Modern cosmology is now able to constrain details about the era of reionization. Observations show that the reionization of the universe occurred early and was extended in time, with an equivalent of an instantaneous reionization at z ∼ 11 (Komatsu et al. 2009, 2011). Stars are likely candidates for being responsible for the majority of reionization because they are efficient producers of ultraviolet photons. Thanks to a wave of modern, sensitive telescopes, we can begin to observe and understand the frontier of reionization, along with these high-redshift stellar populations (z > 6). For example, we can observe these galaxies directly via high-redshift surveys, which can now routinely identify a population of bright galaxies up to a redshift of about z ∼ 8. However, these surveys can only locate those galaxies that are both above the limiting magnitude and common enough to be present in the survey field. It is now thought (Bouwens et al. 2010; Robertson et al. 2010; Fernandez & Shull 2011) that reionization needed a large population of smaller galaxies below the current detection limits. Because we cannot yet observe these galaxies directly, we can instead look for their cumulative light, which should exist as background radiation. Because reionization is said to have occurred around z ∼ 11, the photons responsible for reionization should be present in the Cosmic Infrared Background (CIB). The spectral peak of this radiation is around the Lyα line, which will be redshifted to 1–4 μm. However, continuum emission will create an extended tail at longer wavelengths.

Here, we discuss the CIB from about 1 to 200 μm. The majority of the CIB will be emission from sources below z ∼ 6, such as our Galaxy, foreground galaxies, and other sources of infrared light, such as zodiacal light.
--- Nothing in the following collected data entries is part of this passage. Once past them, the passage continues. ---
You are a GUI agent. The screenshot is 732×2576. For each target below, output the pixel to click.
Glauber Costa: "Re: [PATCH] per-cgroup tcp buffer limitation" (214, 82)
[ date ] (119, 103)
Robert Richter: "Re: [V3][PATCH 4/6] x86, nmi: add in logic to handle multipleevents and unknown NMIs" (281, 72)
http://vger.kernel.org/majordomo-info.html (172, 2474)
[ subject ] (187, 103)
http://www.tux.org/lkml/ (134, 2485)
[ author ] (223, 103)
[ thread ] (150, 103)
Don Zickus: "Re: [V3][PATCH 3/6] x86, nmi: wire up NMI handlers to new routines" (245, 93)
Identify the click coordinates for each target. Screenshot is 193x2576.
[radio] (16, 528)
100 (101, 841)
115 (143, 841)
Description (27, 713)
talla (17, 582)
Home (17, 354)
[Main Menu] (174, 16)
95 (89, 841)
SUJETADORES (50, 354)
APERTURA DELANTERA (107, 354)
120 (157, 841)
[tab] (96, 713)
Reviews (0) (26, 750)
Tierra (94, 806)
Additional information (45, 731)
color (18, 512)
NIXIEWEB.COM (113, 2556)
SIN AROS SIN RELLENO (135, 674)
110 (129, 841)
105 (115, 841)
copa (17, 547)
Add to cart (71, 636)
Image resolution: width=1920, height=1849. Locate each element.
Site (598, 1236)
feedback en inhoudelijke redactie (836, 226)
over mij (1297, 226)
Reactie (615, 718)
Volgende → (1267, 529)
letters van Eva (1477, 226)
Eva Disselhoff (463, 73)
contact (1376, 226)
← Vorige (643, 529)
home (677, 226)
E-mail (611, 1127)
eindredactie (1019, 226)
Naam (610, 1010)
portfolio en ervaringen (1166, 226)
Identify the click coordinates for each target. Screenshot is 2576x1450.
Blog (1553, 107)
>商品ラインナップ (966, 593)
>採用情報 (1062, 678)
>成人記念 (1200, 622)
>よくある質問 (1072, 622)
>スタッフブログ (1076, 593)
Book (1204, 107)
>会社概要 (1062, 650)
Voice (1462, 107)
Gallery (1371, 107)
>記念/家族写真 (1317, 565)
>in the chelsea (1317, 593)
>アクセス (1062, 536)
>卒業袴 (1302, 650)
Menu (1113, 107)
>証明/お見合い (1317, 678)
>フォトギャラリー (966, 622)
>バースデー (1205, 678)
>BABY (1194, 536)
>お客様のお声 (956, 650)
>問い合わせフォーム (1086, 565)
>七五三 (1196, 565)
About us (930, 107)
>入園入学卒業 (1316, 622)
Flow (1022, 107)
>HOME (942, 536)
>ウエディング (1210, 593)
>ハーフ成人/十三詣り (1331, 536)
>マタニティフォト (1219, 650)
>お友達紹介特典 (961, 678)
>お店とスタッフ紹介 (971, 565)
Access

If these sources can be subtracted away to a high precision, it is possible that the remainder could be from the era of reionization and, if so, could tell us about the properties of these high-redshift stars.

There have been many attempts to theoretically model the high-redshift component of the CIB, especially in the near-infrared, from the mean (Santos et al. 2002; Magliocchetti et al. 2003; Salvaterra & Ferrara 2003; Cooray & Yoshida 2004; Madau & Silk 2005; Fernandez & Komatsu 2006) to fluctuations (Kashlinsky et al. 2002, 2004, 2005, 2007c, 2012; Kashlinsky 2005; Magliocchetti et al. 2003; Cooray et al. 2004; Thompson et al. 2007a, 2007b; Fernandez et al. 2010, 2012). In this paper, we examine another way to analyze the CIB, the fractional anisotropy, which is the ratio of the fluctuations to the mean. By looking at the fractional anisotropy, many free parameters are removed and more information about this elusive stellar population can be extracted. Specifically, we discuss using the CIB as a probe for the escape fraction of ionizing photons. Finding the escape fraction is important for understanding reionization and its duration. There have been several attempts to measure the escape fraction through analytical models, simulations, and observations (see Fernandez & Shull 2011 and references therein). These papers have shown that the escape fraction appears to vary greatly from galaxy to galaxy. Therefore, instead of trying to measure the escape fraction of an individual galaxy, here we discuss the average escape fraction of all galaxies, which will give more of a global view of reionization. In addition, the fractional anisotropy can reveal information about the dust content of galaxies, which is mostly unknown at high redshifts.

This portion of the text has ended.